There is one facet in all this that is markedly different than in Cochabamba fifteen years ago: the accelerating climate crisis and the ways in which these new cases exacerbate its impacts. Repsol's relentless bingeing on fossil fuels is taking it to increasingly fragile frontiers in oil and gas exploration, setting in motion a slow industrial genocide for indigenous peoples living in the Peruvian Amazon. Glencore Xstrata is pushing communities in Espinar into greater climate vulnerability with its industrial appetite for water resources already stressed by climate-induced glacial melt. Enel-Endesa's rainforest-destroying, methane-belching hydroelectric dam, El Quimbo, is set to kickstart Colombia's own climate-wrecking fracking industry. Although wrapped in carefully crafted greenwash and invoking the myth of Corporate Social Responsibility, each of these multinationals are emblematic of how corporate activities are not only eroding social justice on the ground in South America but are also simultaneously driving climate change, with devastating consequences the world over.

http://upsidedownworld.org/main/bolivia-archives-31/5305-bolivia-15-years-after-the-cochabamba-water-revolt-echoes-in-new-cases-of-corporate-abuse
(my emphasis)


I have a lot of experience of corporate "greenwash" and it is something that thinking people and well-meaning people need to look out for. For instance, there is NO SUCH THING as "sustainable" logging in Planet Earth's current condition. The "Forest Stewardship Council" label is an utter crock. We need to put on our skeptic caps whenever we hear "green" from the maw of the Corporate P.R. monster. "Corporate social responsibility" is another baldfaced lie, when it comes to giant corporations and transglobals--entities that need to be demolished, frankly (their corporate charters pulled, their assets seized for the common good).

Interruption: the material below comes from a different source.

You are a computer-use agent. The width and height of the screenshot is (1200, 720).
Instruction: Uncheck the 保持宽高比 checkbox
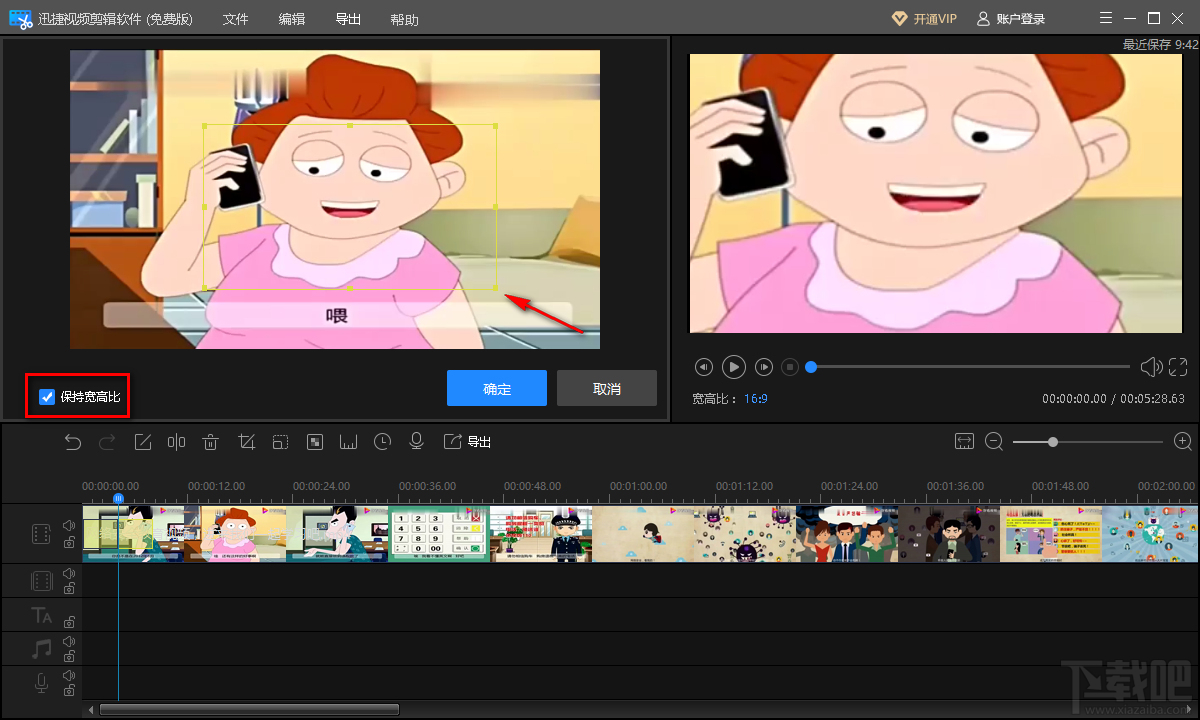[47, 397]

I am not opposed to "the marketplace." In fact, I think it's a good thing and a basic human need. But NOT these non-competitive, all powerful, everlasting corporate monopolists and rapers of the Earth. that the U.S. has unleashed upon the world. The article focuses on Spain's and Switzerland's corporate monsters, but the model is HERE--was unleashed here, and is our own rotten "gift" to the world. U.S. corporate monsters are committing equally great crimes in Latin America--indeed, even much greater crimes, combined with billions and billions of U.S. tax dollars bleeding into repressive militaries and police forces, and rightwing coffers, in Latin America, and billions more in secret budgets to destroy Latin American democracy.